The Great Barrier Reef is not dead, is not dying and is not even on life support, federal Environment Minister Sussan Ley has declared after her first official visit to the World Heritage-listed site. Returning from a snorkelling trip … Ms Ley was happy yesterday to broadcast the message that tourism operators desperately want heard around the world. “Today we saw coral that was struggling but we also saw coral that was coming back, that was growing, that was vibrant,” Ms Ley said.

None of the leading climate scientists who are extremely concerned about global warming impacts on the reef are quoted in this article, although Ley refers to the Australian Institute of Marine Science.
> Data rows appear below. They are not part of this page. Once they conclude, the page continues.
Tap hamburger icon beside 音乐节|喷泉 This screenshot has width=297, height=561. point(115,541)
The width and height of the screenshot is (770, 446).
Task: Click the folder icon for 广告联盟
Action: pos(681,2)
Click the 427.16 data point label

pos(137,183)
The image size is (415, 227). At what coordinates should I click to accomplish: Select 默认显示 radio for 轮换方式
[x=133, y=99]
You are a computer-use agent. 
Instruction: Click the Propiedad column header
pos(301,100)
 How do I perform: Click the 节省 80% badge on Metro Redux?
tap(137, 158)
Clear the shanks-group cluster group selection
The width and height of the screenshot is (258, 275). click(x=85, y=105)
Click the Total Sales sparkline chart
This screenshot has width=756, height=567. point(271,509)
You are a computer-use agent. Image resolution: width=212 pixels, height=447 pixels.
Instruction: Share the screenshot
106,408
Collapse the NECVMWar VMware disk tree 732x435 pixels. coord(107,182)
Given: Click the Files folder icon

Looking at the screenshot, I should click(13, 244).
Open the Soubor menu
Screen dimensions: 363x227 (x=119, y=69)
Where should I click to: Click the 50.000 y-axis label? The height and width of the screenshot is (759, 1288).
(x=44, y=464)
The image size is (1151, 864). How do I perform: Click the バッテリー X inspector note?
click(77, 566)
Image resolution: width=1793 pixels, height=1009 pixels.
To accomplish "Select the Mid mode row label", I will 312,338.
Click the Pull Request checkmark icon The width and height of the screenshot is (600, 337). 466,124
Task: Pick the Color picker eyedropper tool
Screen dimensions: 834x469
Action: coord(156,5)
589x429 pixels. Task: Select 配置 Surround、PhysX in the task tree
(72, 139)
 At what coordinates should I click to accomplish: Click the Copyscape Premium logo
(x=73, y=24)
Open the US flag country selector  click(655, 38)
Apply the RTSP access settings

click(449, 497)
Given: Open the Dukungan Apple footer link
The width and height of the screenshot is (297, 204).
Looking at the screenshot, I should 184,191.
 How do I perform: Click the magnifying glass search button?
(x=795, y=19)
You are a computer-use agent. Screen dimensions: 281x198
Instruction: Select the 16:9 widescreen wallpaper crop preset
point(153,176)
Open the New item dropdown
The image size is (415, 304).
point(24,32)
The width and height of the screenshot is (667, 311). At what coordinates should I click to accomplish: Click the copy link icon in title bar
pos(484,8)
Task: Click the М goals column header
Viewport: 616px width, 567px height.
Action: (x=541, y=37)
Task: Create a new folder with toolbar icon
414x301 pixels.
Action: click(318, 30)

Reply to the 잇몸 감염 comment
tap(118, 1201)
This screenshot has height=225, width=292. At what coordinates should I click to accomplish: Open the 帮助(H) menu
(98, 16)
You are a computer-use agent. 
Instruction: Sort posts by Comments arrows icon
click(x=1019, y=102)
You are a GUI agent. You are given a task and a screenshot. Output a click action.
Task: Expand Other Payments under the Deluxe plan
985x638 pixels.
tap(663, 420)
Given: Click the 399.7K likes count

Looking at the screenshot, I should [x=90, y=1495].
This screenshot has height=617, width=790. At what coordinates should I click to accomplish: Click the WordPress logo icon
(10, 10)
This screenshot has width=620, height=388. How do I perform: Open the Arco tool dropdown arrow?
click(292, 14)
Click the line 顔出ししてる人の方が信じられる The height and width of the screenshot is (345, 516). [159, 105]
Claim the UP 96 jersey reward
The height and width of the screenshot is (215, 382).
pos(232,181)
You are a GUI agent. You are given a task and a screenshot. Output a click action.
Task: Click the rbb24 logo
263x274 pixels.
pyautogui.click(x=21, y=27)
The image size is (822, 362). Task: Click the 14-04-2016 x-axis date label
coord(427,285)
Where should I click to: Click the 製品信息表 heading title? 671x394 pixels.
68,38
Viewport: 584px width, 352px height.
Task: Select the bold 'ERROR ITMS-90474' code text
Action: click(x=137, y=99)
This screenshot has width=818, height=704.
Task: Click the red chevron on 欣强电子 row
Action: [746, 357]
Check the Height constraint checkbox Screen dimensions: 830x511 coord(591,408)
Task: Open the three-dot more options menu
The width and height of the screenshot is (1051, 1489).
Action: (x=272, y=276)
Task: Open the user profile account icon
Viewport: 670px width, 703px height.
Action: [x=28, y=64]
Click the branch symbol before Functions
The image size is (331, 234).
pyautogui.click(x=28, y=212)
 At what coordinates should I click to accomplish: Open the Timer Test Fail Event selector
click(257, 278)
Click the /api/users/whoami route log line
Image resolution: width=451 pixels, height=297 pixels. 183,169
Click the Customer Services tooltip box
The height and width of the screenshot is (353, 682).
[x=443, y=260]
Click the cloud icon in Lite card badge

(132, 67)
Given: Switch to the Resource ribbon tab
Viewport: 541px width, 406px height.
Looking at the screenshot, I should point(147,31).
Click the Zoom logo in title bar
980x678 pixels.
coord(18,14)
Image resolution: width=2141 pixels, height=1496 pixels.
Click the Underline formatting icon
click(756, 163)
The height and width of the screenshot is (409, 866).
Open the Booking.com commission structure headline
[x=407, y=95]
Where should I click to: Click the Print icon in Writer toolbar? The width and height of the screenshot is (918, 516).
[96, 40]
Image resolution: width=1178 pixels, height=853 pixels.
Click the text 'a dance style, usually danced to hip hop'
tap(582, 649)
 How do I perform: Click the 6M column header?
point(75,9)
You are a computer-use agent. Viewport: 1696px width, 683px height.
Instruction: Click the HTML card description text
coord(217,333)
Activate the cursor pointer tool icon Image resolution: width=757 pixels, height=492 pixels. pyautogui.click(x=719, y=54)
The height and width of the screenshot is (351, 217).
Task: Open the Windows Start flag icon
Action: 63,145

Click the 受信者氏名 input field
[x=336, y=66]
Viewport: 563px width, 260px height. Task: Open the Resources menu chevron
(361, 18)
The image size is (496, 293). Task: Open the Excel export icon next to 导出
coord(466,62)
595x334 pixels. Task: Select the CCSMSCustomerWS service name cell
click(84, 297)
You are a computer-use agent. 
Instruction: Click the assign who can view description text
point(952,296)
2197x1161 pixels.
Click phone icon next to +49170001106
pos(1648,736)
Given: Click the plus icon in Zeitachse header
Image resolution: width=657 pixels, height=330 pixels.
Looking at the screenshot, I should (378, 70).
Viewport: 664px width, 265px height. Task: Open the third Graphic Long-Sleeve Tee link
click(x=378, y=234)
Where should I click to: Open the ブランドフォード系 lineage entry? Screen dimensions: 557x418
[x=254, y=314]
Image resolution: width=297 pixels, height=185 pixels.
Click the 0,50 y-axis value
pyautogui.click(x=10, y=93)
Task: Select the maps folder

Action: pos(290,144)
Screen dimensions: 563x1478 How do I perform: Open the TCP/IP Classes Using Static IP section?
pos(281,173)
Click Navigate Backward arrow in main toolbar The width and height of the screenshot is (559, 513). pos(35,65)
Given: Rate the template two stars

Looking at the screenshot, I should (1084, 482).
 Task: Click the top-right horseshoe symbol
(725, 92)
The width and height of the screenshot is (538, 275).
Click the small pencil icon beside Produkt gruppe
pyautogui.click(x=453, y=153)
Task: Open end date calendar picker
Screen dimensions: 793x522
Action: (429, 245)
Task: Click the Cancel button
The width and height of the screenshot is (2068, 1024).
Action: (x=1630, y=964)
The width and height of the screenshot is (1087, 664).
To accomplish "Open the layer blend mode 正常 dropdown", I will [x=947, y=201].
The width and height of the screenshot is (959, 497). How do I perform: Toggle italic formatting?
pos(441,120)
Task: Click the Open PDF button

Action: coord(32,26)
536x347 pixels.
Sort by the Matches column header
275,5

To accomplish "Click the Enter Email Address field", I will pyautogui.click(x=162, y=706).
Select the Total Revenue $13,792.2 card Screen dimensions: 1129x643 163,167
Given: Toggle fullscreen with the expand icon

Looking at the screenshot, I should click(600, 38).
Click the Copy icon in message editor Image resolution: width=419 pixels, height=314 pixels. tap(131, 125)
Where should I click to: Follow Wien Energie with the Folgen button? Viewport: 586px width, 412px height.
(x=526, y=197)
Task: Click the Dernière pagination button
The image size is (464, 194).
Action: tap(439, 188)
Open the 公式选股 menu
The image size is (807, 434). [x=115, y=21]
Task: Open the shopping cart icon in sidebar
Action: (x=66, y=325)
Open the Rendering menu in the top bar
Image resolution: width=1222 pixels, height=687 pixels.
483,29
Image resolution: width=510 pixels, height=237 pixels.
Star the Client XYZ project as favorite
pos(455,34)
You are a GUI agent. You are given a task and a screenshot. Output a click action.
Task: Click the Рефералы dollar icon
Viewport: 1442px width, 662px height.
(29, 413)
Another Coalition MP Warren Entsch is quoted in relation to bleaching and climate change. ‘He [Entsch] said it was not a new phenomenon: “It has been happening for millennia.”’ (This is similar to the frequently used sceptical argument: ‘I believe in climate change because the climate is always changing.’). Lloyd does make a passing reference to ‘marine scientist Peter Ridd who is about to begin a speaking tour’. Peter Ridd is a well-known sceptic who has repeatedly attacked other leading marine scientists (see Section 5 and Wilkinson, 2020, p. 196).

The low levels of scientific ‘voices’ reflects very low levels of climate science reporting. In this section, we will look more closely at News Corp’s reporting of climate science, including how scientists are represented.

First, some background issues relevant to climate science reporting.

6.2.1 Low levels of climate science reporting

Some may suggest that the low levels of science reporting can be explained by the complex nature of science or by saying that audiences are simply not interested. However, a lot of science reporting consists of publishing media releases with little or no extra follow-up (ACIJ/Crikey, 2013). ‘Breakthrough’ reports in scientific research have long been part of the staple diet of news organisations.

For more substantial reports, there will always be complexities and uncertainties to explore. The job of journalists is to investigate these with an open mind. In exploring conflicting perspectives, science and general reporters make judgements about who and what are reliable sources. Good journalistic practice involves critical and dissident opinions being tested with the same rigour as scientists whose work has been subjected to review. (There is more discussion of these issues in Bacon, 2013, in Section 3).

The Australian Science Media Centre was established to enhance science reporting and has many useful resources. Think tanks and environmental organisations also have professional communications staff and publish resources that are especially designed for journalists, including those who are short of time.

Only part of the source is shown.